[Collected data entries]
※ ※ ※
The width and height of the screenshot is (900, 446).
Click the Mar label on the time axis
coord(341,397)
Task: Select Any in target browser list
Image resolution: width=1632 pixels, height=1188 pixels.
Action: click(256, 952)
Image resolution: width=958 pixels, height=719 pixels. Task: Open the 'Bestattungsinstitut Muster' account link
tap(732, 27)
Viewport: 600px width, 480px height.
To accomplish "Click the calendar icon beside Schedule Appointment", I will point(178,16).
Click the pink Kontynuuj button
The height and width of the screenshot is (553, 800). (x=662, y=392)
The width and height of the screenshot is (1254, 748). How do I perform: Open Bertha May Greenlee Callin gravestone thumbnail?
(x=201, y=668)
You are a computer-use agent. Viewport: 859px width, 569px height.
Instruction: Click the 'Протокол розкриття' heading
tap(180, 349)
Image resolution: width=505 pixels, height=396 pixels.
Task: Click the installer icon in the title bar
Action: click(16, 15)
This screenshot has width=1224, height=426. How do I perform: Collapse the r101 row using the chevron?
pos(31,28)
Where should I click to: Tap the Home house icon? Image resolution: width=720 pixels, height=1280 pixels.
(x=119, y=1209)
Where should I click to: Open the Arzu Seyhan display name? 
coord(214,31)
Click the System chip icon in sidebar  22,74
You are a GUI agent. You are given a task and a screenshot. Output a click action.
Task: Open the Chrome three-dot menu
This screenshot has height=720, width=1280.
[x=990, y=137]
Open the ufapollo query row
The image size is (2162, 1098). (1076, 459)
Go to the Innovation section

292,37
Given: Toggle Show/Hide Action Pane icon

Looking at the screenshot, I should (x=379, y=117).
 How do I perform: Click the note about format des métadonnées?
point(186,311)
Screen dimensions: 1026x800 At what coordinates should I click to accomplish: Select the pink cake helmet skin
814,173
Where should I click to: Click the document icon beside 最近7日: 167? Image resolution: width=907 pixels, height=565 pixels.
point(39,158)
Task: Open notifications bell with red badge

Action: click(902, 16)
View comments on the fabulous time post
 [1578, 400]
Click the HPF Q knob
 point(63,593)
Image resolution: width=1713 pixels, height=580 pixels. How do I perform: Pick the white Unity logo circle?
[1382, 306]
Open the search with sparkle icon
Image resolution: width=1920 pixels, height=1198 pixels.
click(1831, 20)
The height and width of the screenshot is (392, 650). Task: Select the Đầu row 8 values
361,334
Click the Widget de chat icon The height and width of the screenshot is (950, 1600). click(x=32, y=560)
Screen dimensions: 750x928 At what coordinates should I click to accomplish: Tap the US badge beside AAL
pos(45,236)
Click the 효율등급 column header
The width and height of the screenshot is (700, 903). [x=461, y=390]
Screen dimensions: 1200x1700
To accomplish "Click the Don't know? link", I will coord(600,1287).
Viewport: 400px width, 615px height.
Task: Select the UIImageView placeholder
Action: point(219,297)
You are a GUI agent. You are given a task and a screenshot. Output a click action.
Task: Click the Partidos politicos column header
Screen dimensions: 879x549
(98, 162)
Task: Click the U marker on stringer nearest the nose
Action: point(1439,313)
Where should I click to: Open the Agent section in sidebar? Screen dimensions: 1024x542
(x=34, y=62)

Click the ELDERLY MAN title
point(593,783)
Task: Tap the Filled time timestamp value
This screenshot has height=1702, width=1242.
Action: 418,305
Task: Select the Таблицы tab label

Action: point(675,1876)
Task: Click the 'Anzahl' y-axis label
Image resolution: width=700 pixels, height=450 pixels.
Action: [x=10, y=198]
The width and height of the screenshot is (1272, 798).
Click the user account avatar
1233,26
※ ※ ※
## Problem statement
Above are the records; reproduce all of them exactly.

## Answer
The width and height of the screenshot is (900, 446).
Click the Mar label on the time axis
coord(341,397)
Task: Select Any in target browser list
Image resolution: width=1632 pixels, height=1188 pixels.
Action: click(256, 952)
Image resolution: width=958 pixels, height=719 pixels. Task: Open the 'Bestattungsinstitut Muster' account link
tap(732, 27)
Viewport: 600px width, 480px height.
To accomplish "Click the calendar icon beside Schedule Appointment", I will point(178,16).
Click the pink Kontynuuj button
The height and width of the screenshot is (553, 800). (x=662, y=392)
The width and height of the screenshot is (1254, 748). How do I perform: Open Bertha May Greenlee Callin gravestone thumbnail?
(x=201, y=668)
You are a computer-use agent. Viewport: 859px width, 569px height.
Instruction: Click the 'Протокол розкриття' heading
tap(180, 349)
Image resolution: width=505 pixels, height=396 pixels.
Task: Click the installer icon in the title bar
Action: click(16, 15)
This screenshot has width=1224, height=426. How do I perform: Collapse the r101 row using the chevron?
pos(31,28)
Where should I click to: Tap the Home house icon? Image resolution: width=720 pixels, height=1280 pixels.
(x=119, y=1209)
Where should I click to: Open the Arzu Seyhan display name? 
coord(214,31)
Click the System chip icon in sidebar  22,74
You are a GUI agent. You are given a task and a screenshot. Output a click action.
Task: Open the Chrome three-dot menu
This screenshot has height=720, width=1280.
[x=990, y=137]
Open the ufapollo query row
The image size is (2162, 1098). (1076, 459)
Go to the Innovation section

292,37
Given: Toggle Show/Hide Action Pane icon

Looking at the screenshot, I should (x=379, y=117).
 How do I perform: Click the note about format des métadonnées?
point(186,311)
Screen dimensions: 1026x800 At what coordinates should I click to accomplish: Select the pink cake helmet skin
814,173
Where should I click to: Click the document icon beside 最近7日: 167? Image resolution: width=907 pixels, height=565 pixels.
point(39,158)
Task: Open notifications bell with red badge

Action: click(902, 16)
View comments on the fabulous time post
 [1578, 400]
Click the HPF Q knob
 point(63,593)
Image resolution: width=1713 pixels, height=580 pixels. How do I perform: Pick the white Unity logo circle?
[1382, 306]
Open the search with sparkle icon
Image resolution: width=1920 pixels, height=1198 pixels.
click(1831, 20)
The height and width of the screenshot is (392, 650). Task: Select the Đầu row 8 values
361,334
Click the Widget de chat icon The height and width of the screenshot is (950, 1600). click(x=32, y=560)
Screen dimensions: 750x928 At what coordinates should I click to accomplish: Tap the US badge beside AAL
pos(45,236)
Click the 효율등급 column header
The width and height of the screenshot is (700, 903). [x=461, y=390]
Screen dimensions: 1200x1700
To accomplish "Click the Don't know? link", I will coord(600,1287).
Viewport: 400px width, 615px height.
Task: Select the UIImageView placeholder
Action: point(219,297)
You are a GUI agent. You are given a task and a screenshot. Output a click action.
Task: Click the Partidos politicos column header
Screen dimensions: 879x549
(98, 162)
Task: Click the U marker on stringer nearest the nose
Action: point(1439,313)
Where should I click to: Open the Agent section in sidebar? Screen dimensions: 1024x542
(x=34, y=62)

Click the ELDERLY MAN title
point(593,783)
Task: Tap the Filled time timestamp value
This screenshot has height=1702, width=1242.
Action: 418,305
Task: Select the Таблицы tab label

Action: point(675,1876)
Task: Click the 'Anzahl' y-axis label
Image resolution: width=700 pixels, height=450 pixels.
Action: [x=10, y=198]
The width and height of the screenshot is (1272, 798).
Click the user account avatar
1233,26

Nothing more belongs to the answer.